Reproduce every entry below word for word, leaving out the pictures.

[Entries on locating words and elements]
• • •

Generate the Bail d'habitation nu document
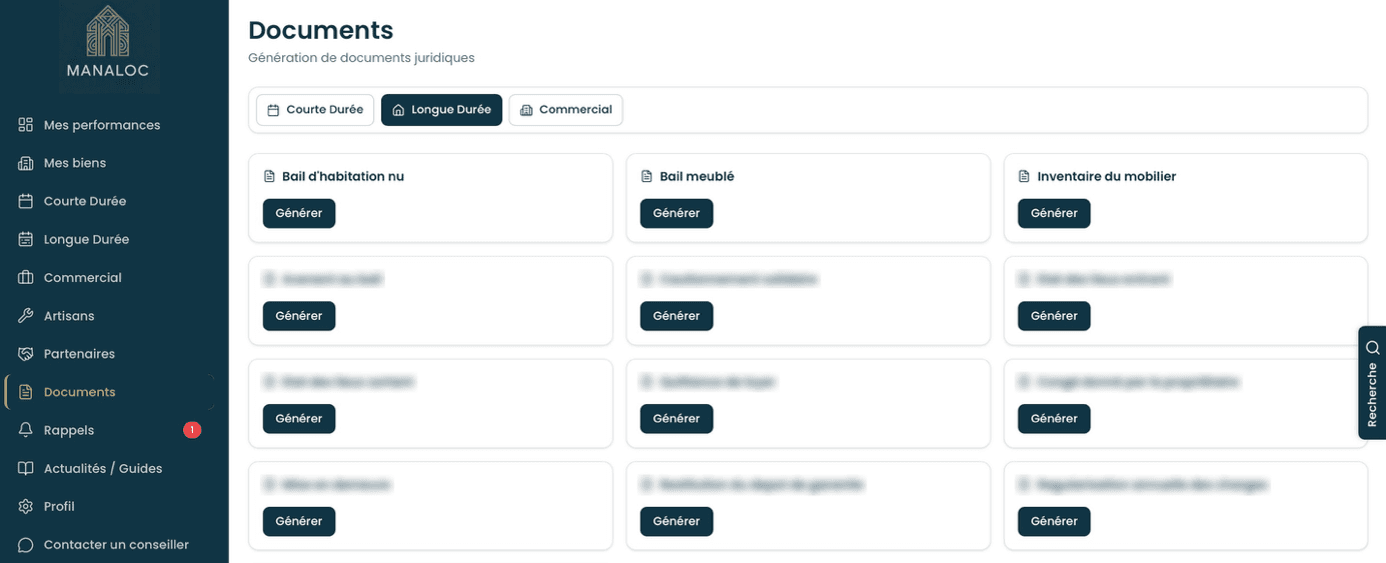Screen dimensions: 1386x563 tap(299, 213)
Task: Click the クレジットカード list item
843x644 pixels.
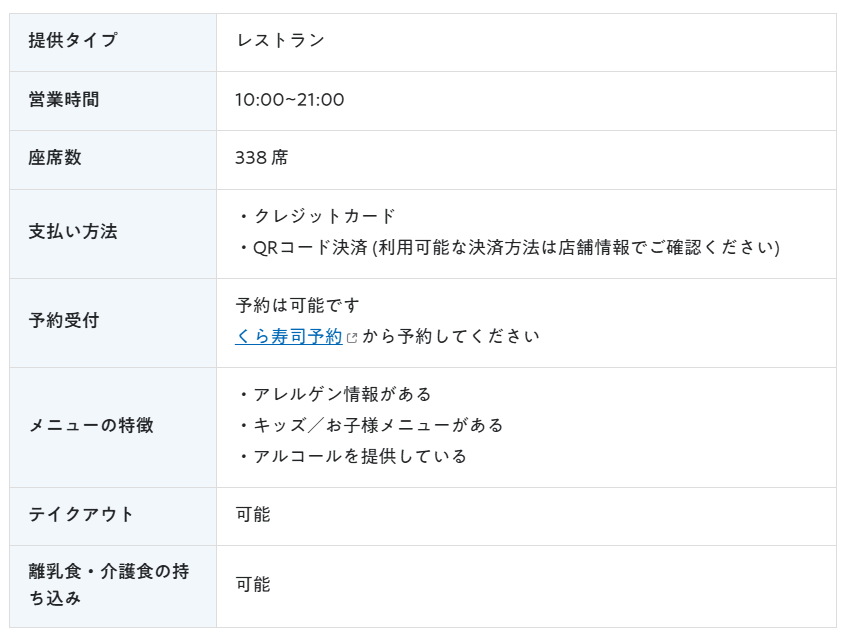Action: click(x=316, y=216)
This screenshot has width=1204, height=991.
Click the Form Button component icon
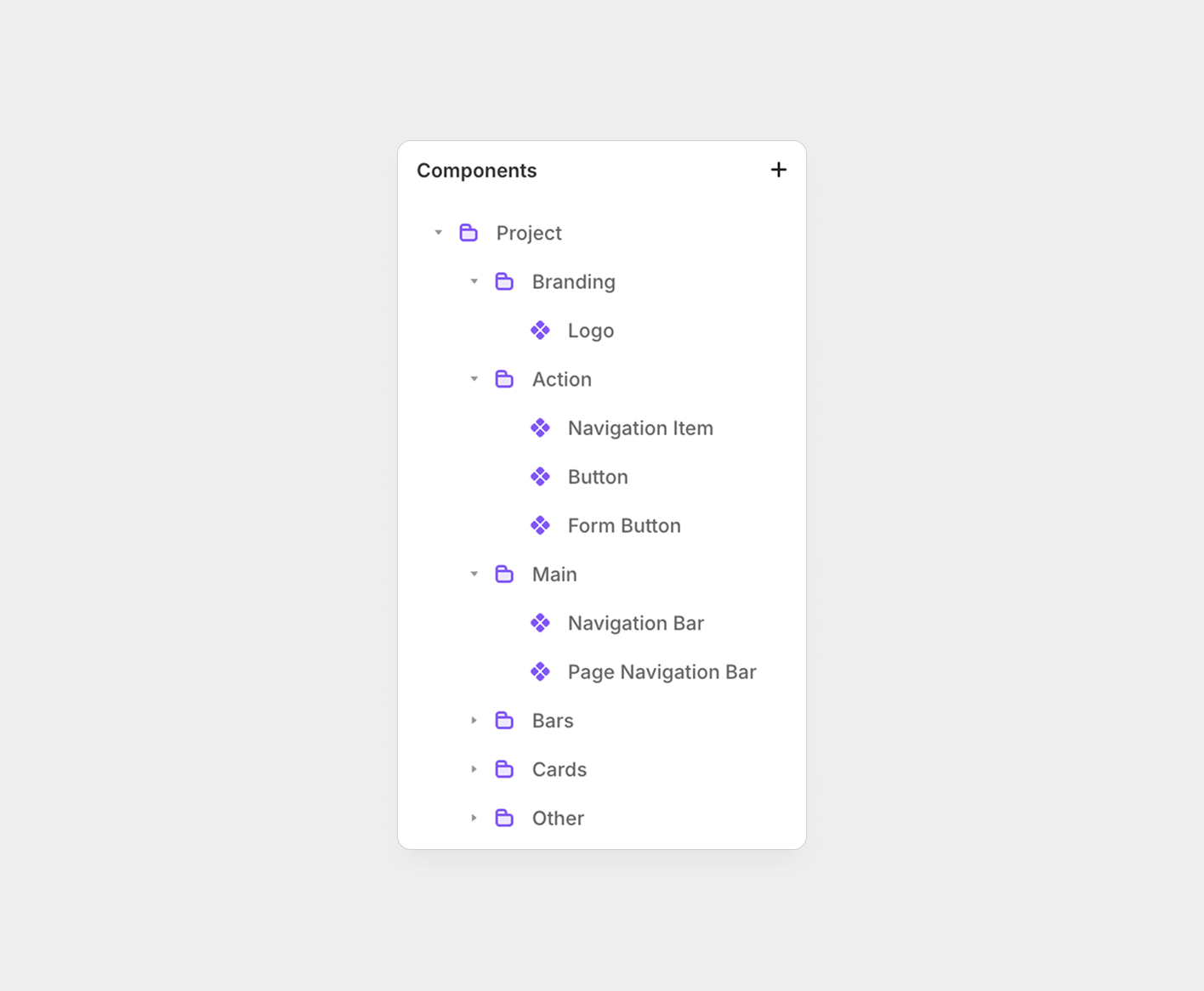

• • •

Response to this task:
Generate the Bail d'habitation nu document
Screen dimensions: 1386x563 tap(299, 213)
Task: Click the クレジットカード list item
843x644 pixels.
Action: click(x=316, y=216)
This screenshot has width=1204, height=991.
Click the Form Button component icon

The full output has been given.